### YOUR ASSIGNMENT
Would you retype, word for word, only the lines from the one holding "You are a GUI" through the final line of the entries below, without the pictures?

INPUT DATA Block Start

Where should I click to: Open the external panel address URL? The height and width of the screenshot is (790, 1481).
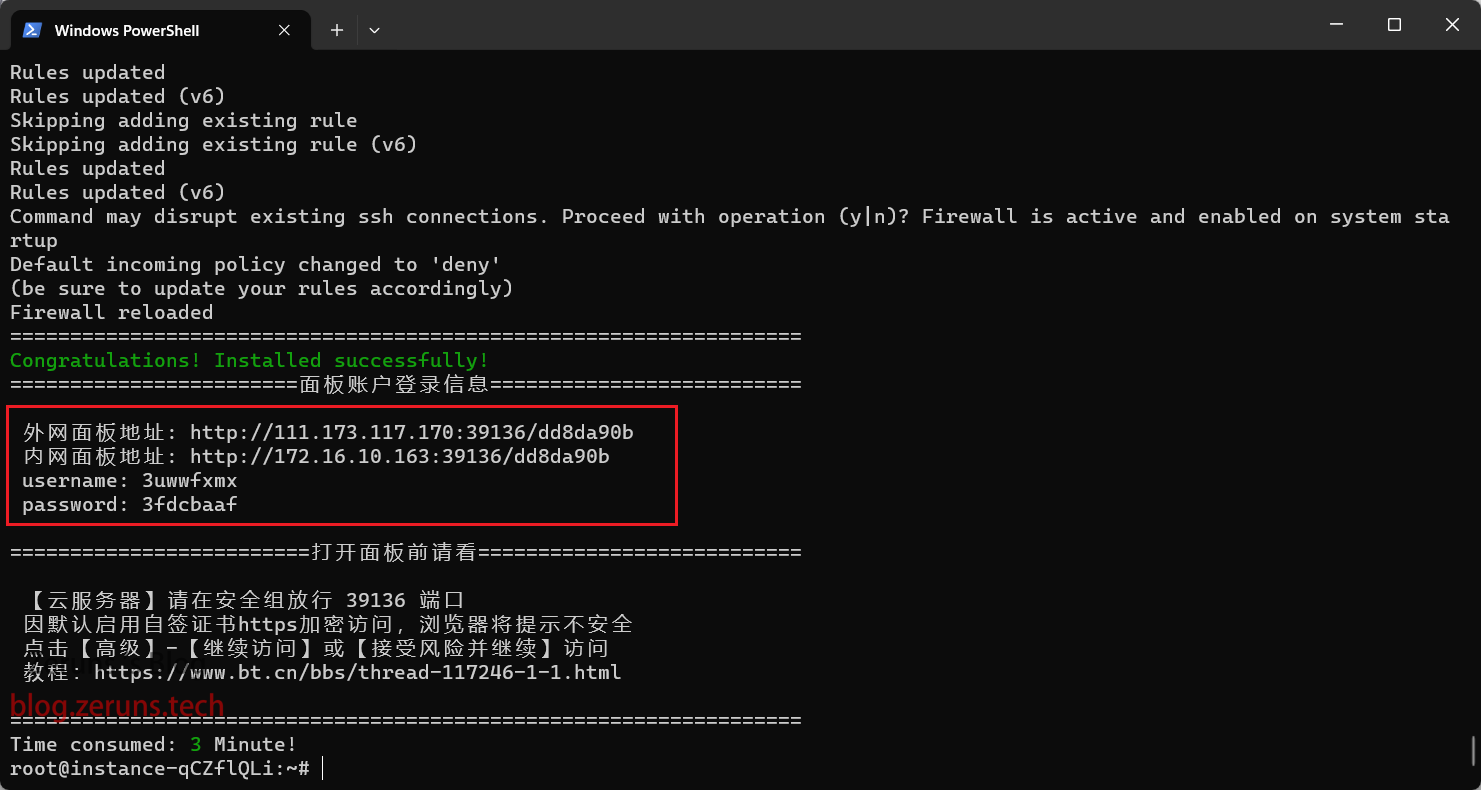click(412, 433)
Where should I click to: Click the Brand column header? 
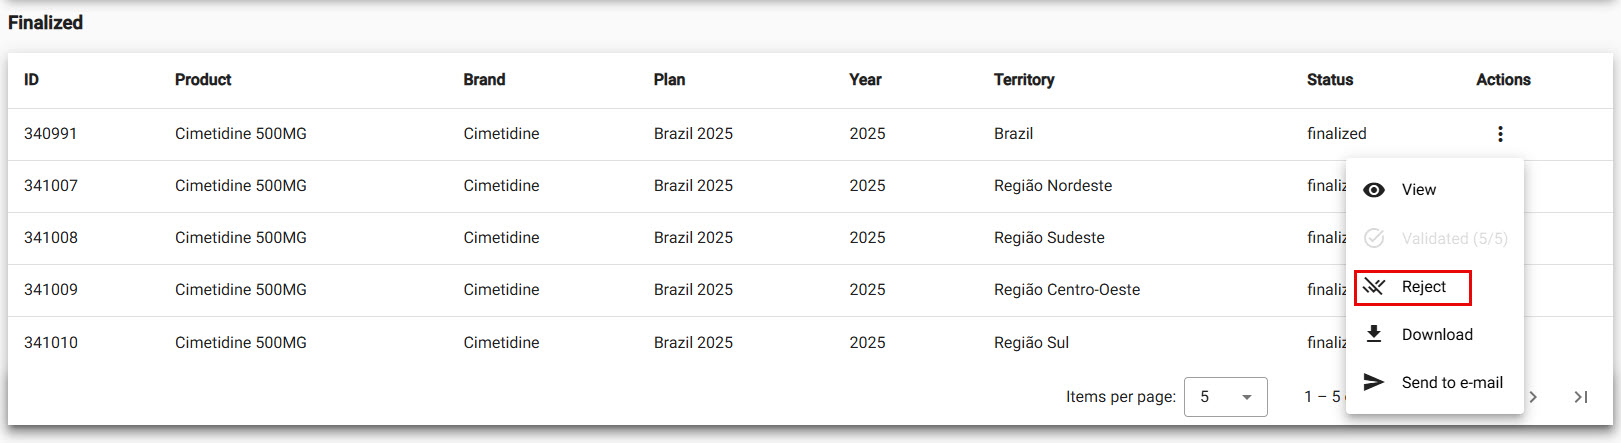tap(484, 80)
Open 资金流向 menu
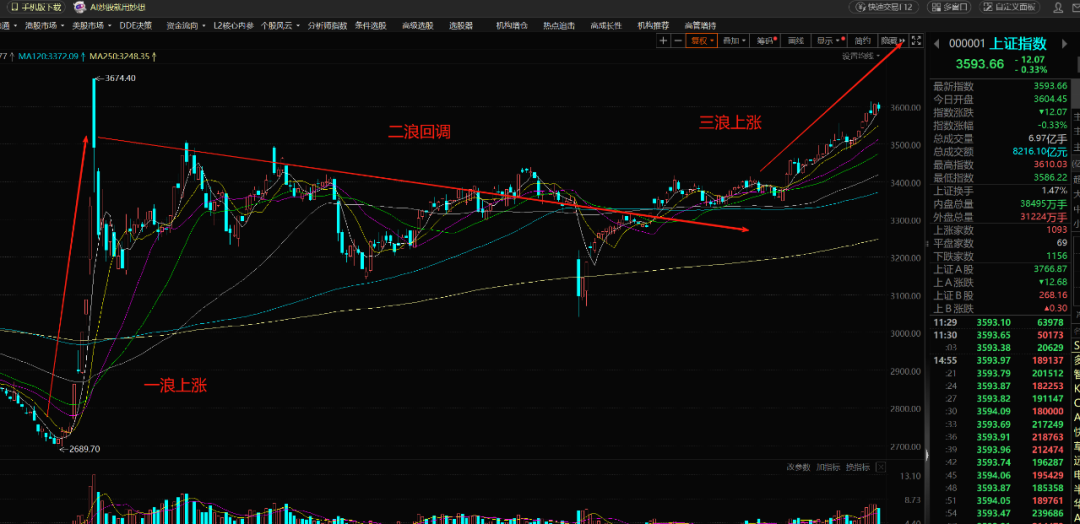Viewport: 1080px width, 524px height. (x=181, y=24)
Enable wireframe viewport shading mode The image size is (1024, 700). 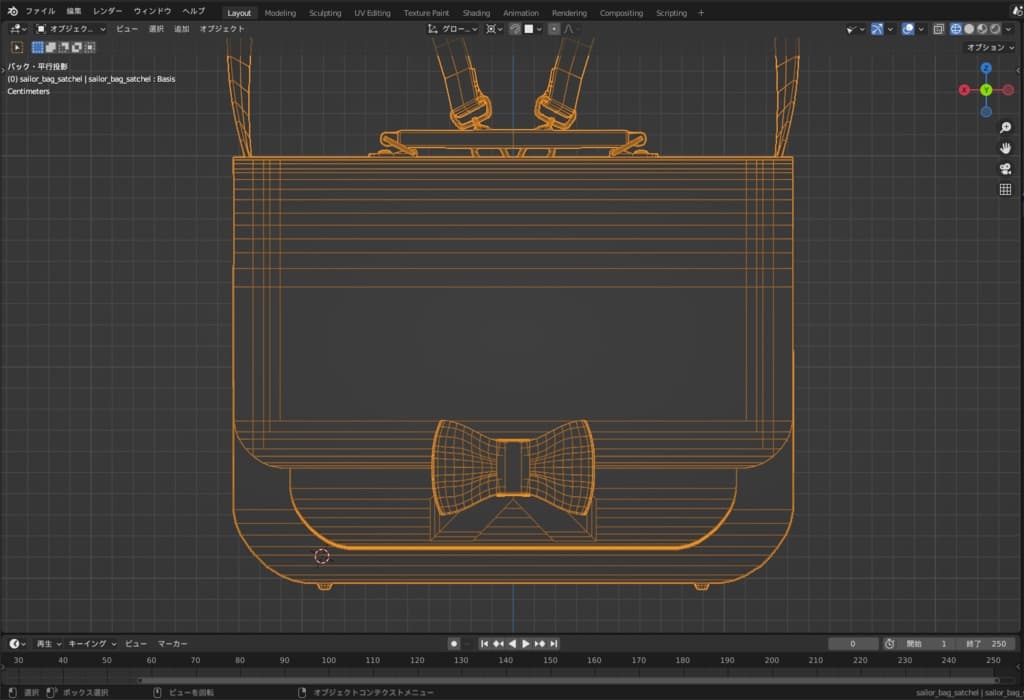point(955,29)
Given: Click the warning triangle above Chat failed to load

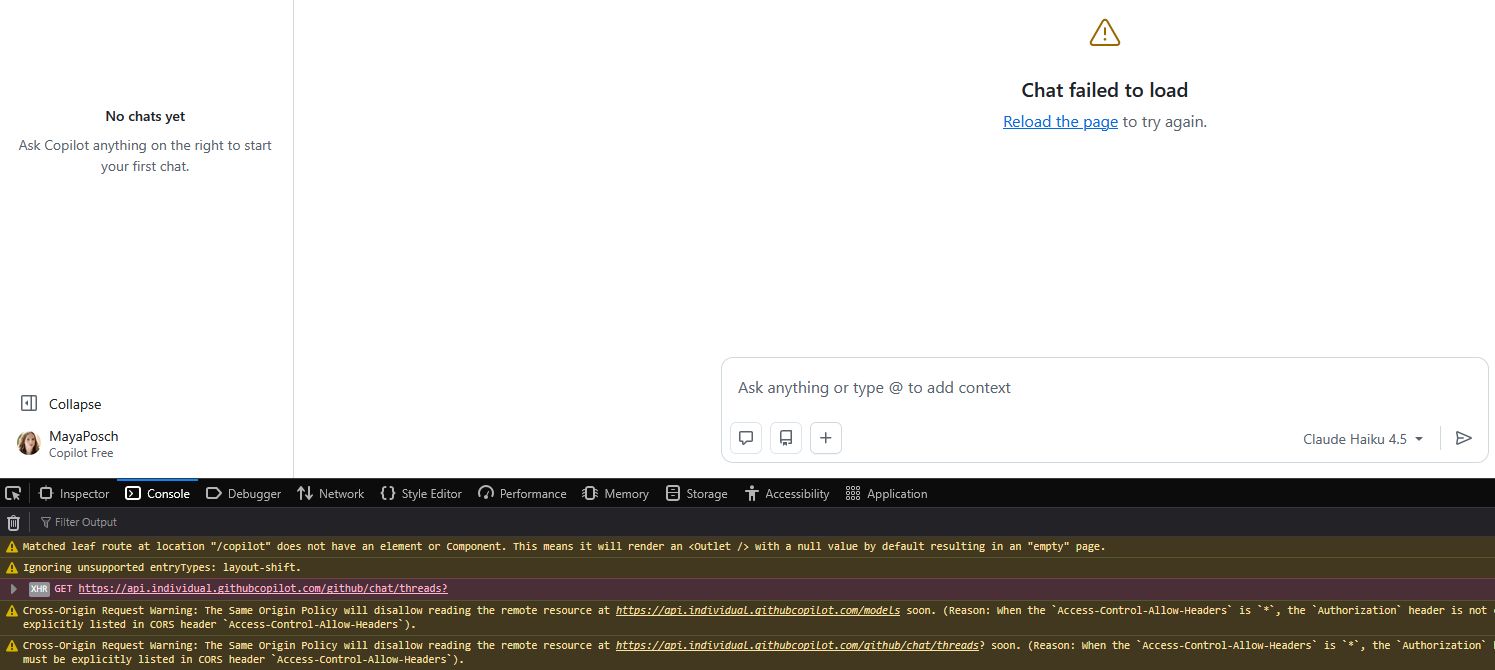Looking at the screenshot, I should click(1104, 31).
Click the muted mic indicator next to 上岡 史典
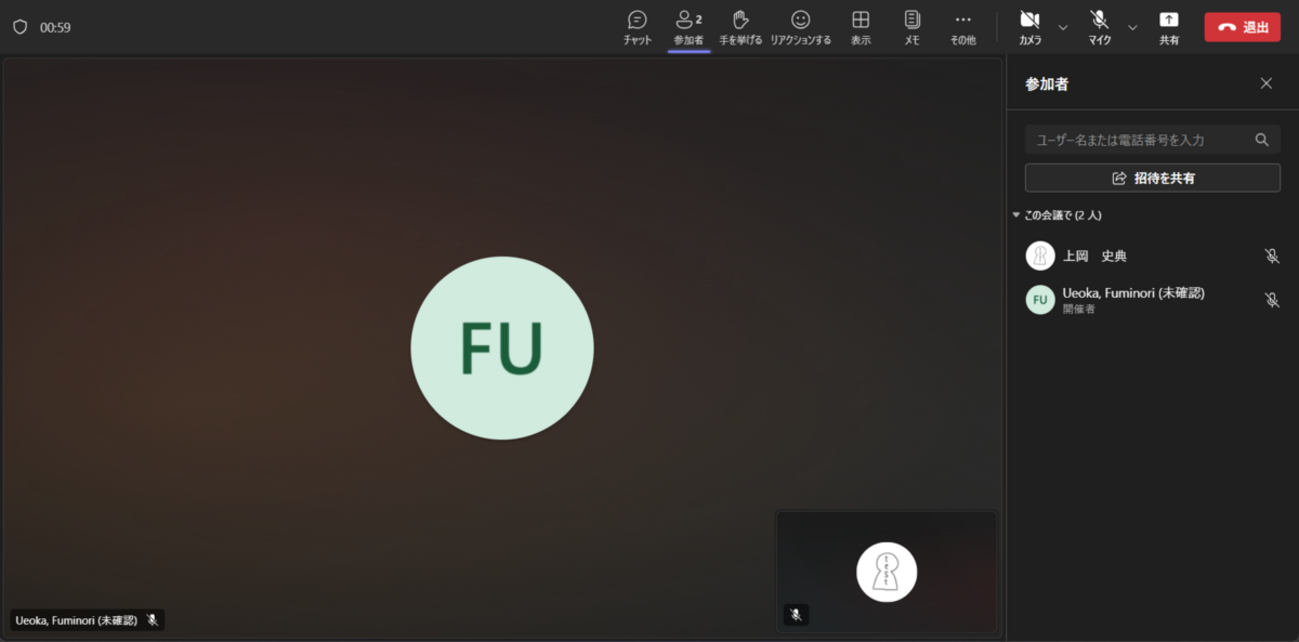The image size is (1299, 642). tap(1271, 256)
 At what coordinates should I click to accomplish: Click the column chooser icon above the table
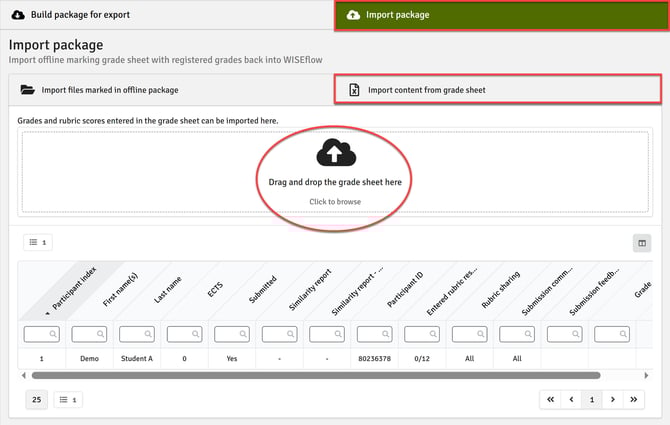tap(642, 242)
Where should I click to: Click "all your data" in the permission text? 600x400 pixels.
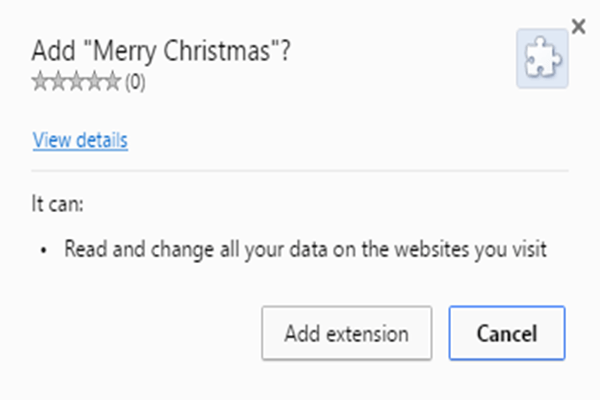[249, 250]
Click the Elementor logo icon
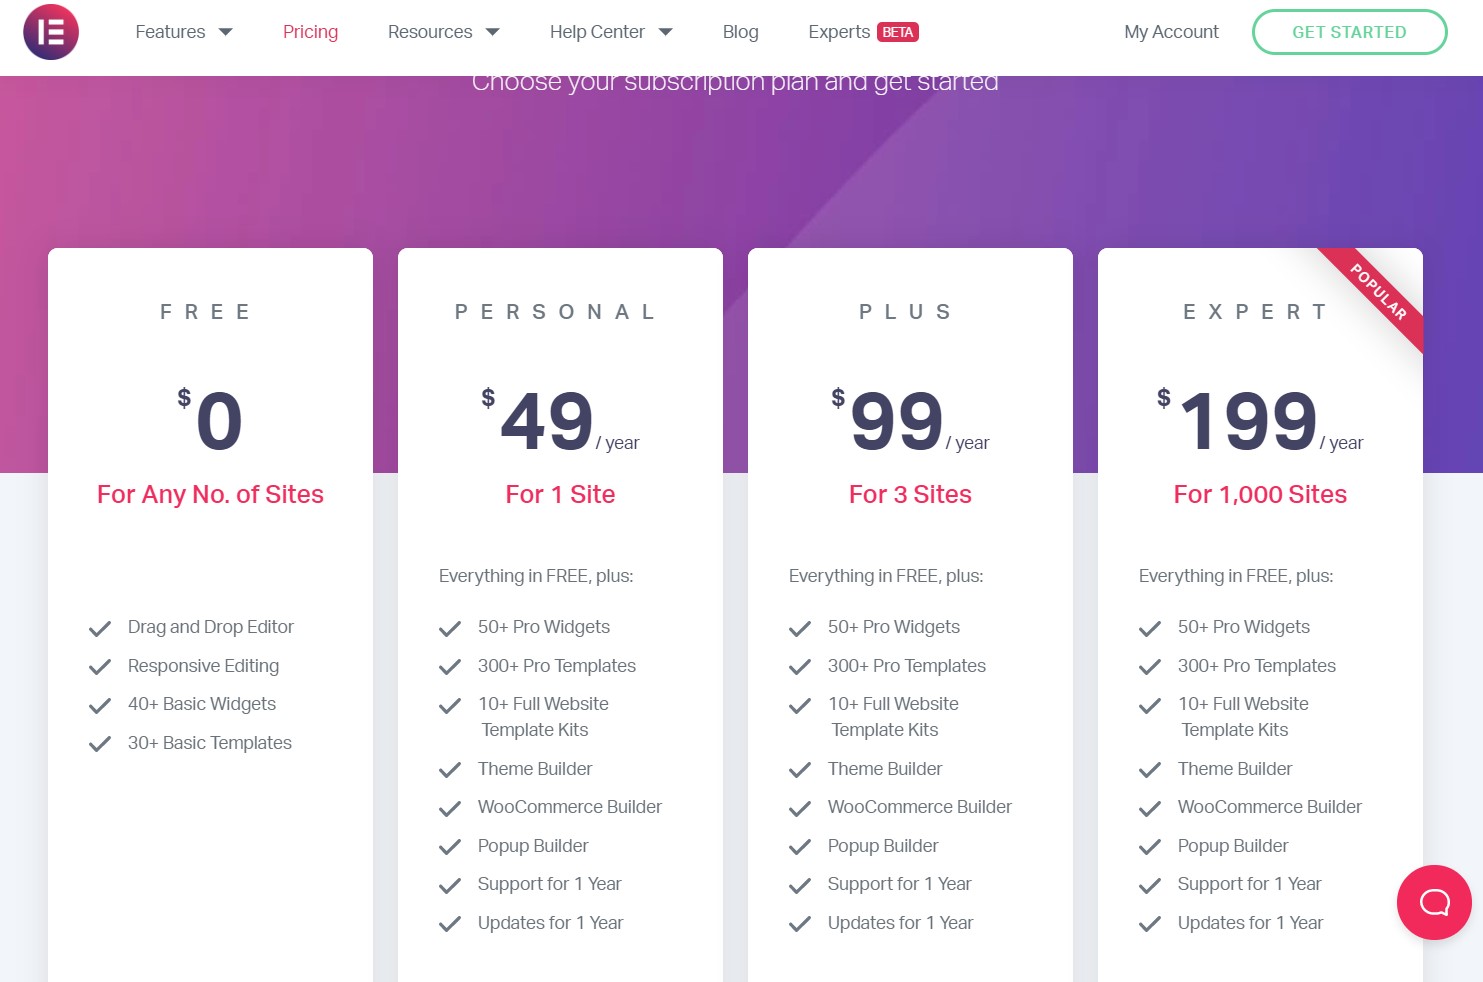Viewport: 1483px width, 982px height. point(51,32)
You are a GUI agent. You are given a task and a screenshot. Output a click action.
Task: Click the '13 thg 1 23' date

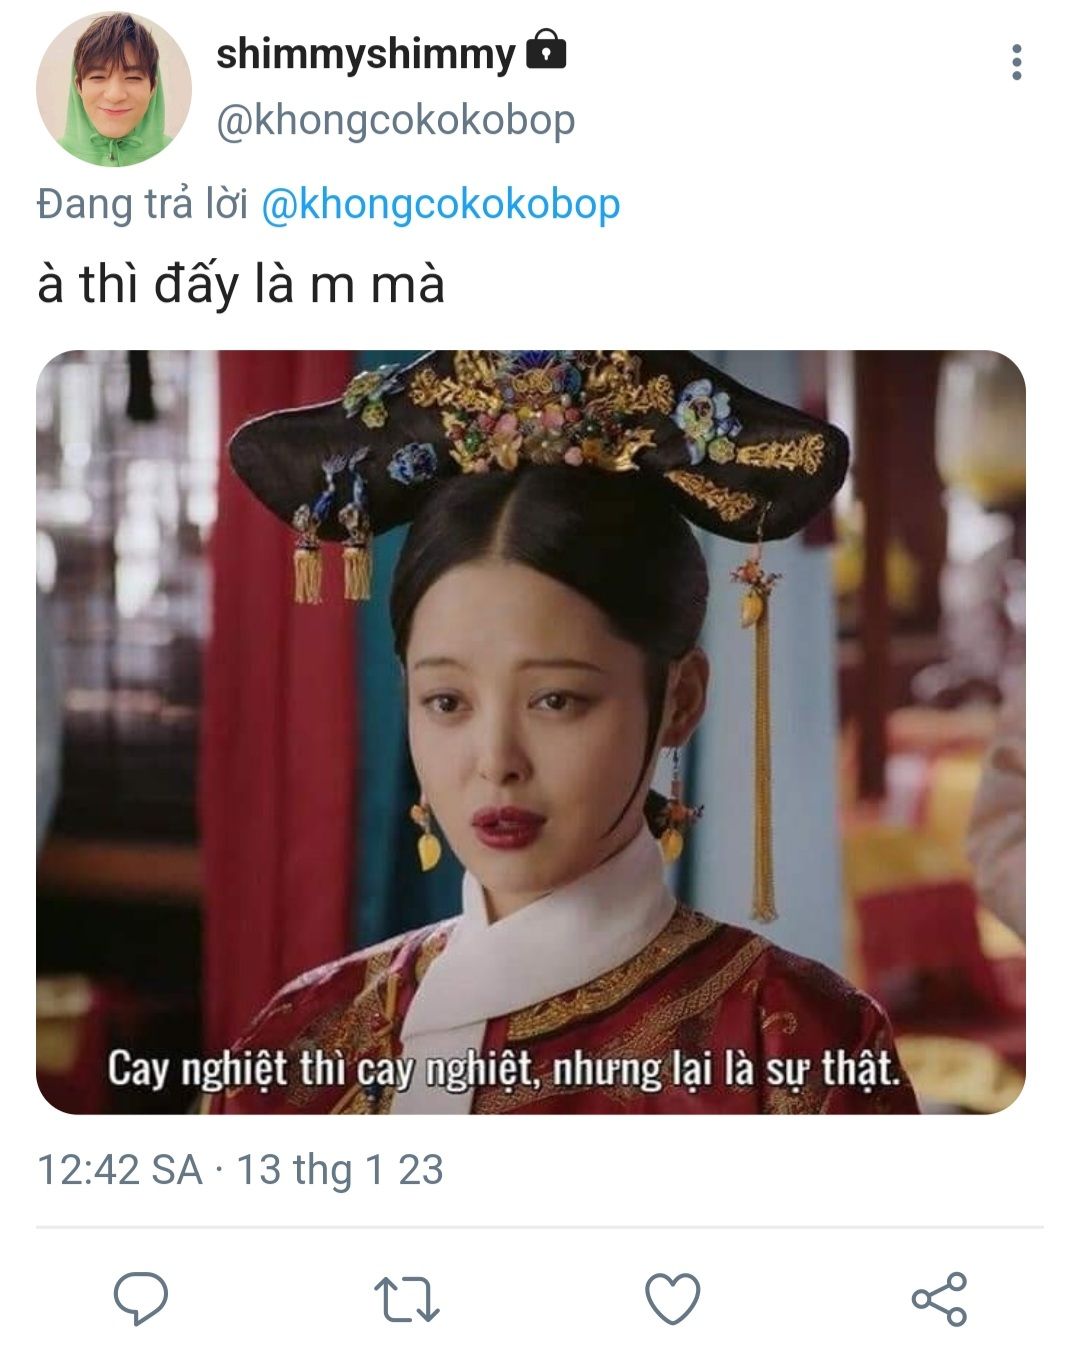click(x=340, y=1169)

INPUT DATA Block End

### SOLUTION TO THIS EXERCISE
You are a GUI agent. You are given a task and a screenshot. Output a click action.
Task: Click the '13 thg 1 23' date

click(x=340, y=1169)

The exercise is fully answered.